Realtors and home buyers argue over titles and plots - as do book lovers and moviegoers.
If the English language, with millions of shades of meaning, can baffle the wisest of scholars, how much more does it confound an artificially intelligent computer search engine that must find links to thousands of Web sites in an eyeblink?
Especially, says Jeff Heflin, when the Web's frontiers expand hourly by leaps and bounds and are governed by no standard rules of searching.
Heflin, an assistant professor of computer science and engineering, is part of an international effort to build a Semantic Web, a term coined by Tim Berners-Lee, inventor of the World Wide Web.
By developing languages and tools that make it easier for computers to understand web pages, says Heflin, computer scientists hope to upgrade the Web from a web of links to a web of meaning.
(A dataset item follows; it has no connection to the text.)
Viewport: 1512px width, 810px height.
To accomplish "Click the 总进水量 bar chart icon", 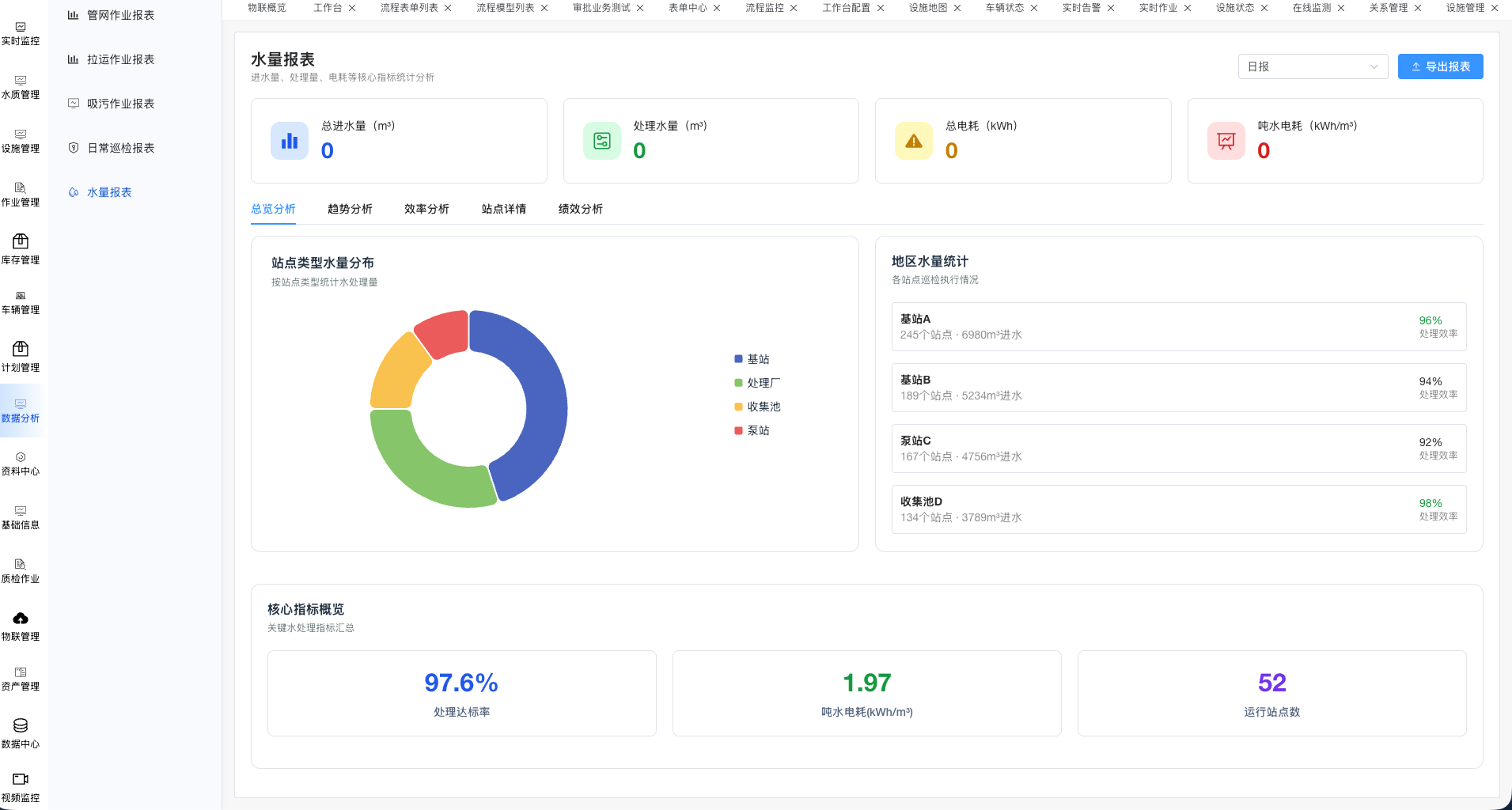I will click(290, 141).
Heflin recently received a five-year, $500,000 CAREER Award from the National Science Foundation to study distributed ontologies that could bring the Semantic Web closer to reality.
Ontology is defined in the dictionary as a theory concerning the kinds of entities, specifically abstract entities, that should be admitted into a language system.
Researchers in artificial intelligence have proposed to make ontologies explicit, says Heflin. In computer science, an ontology encodes knowledge about the world, and can thus determine what is implied and find answers without explicit instructions. Ontologies can be used by people, and by databases and other applications that need to share information about domains, or specific subject or knowledge areas, such as cars, medicine or real estate.
But because the Web is such a vast network, with so many people posting and searching for so many different kinds of information, achieving one single ontology that applies to everyone would require too huge a standardization effort. Instead, the Web overflows with overlapping and often contradictory ontologies.
No formal theory, Heflin wrote in his proposal to NSF, has considered how ontologies can be integrated and how they may change, or the role of trust in integration.
This, he says, can frustrate those who are conducting a search on the Web.
Searching can be difficult if you're a novice, says Heflin, if you're looking for really hard-to-find things, or if you're looking for an answer that does not exist on one single page.
Search engines on the Semantic Web, says Heflin, can better infer from a query the site that would be most helpful to the user. They will also be able to combine different pieces of information from multiple sites in order to find an answer to a question.
Heflin is an invited expert in the Web Ontology Working Group, which was formed by the World Wide Web Consortium (W3C). Directed by Berners-Lee, the W3C develops standards for the Web. The working group designed the Web Ontology Language, or OWL. Although this name is not a proper acronym, its inventors decided that OWL rolls off the tongue more readily, and connotes more wisdom, than does WOL.
The success of a web search, says Heflin, now depends on the rarity of a name or topic or on how popular a web page is. Google, for example, takes into account the number of pages that point to a given page when ranking the results of a search.
We have a language in which to write an ontology, says Heflin, but we don't know how to properly combine [distributed] ontologies, or what to do when ontologies are contradictory. We need an environment that people can search in that resolves contradictions meaningfully.
Heflin wants to look at ways of partitioning the Web into useful subsets so users can determine which ontology to use when they have a query and can find an ontology that will point them to the web page that is most suited to the perspective of their search.
I want to develop an underlying theory so we can understand and build a system that can handle large amounts of data, says Heflin. That system should be able to look at medicine from the point of view of a patient, a doctor or a pharmaceutical manufacturer, or to search universities from a professor's or a student's point of view.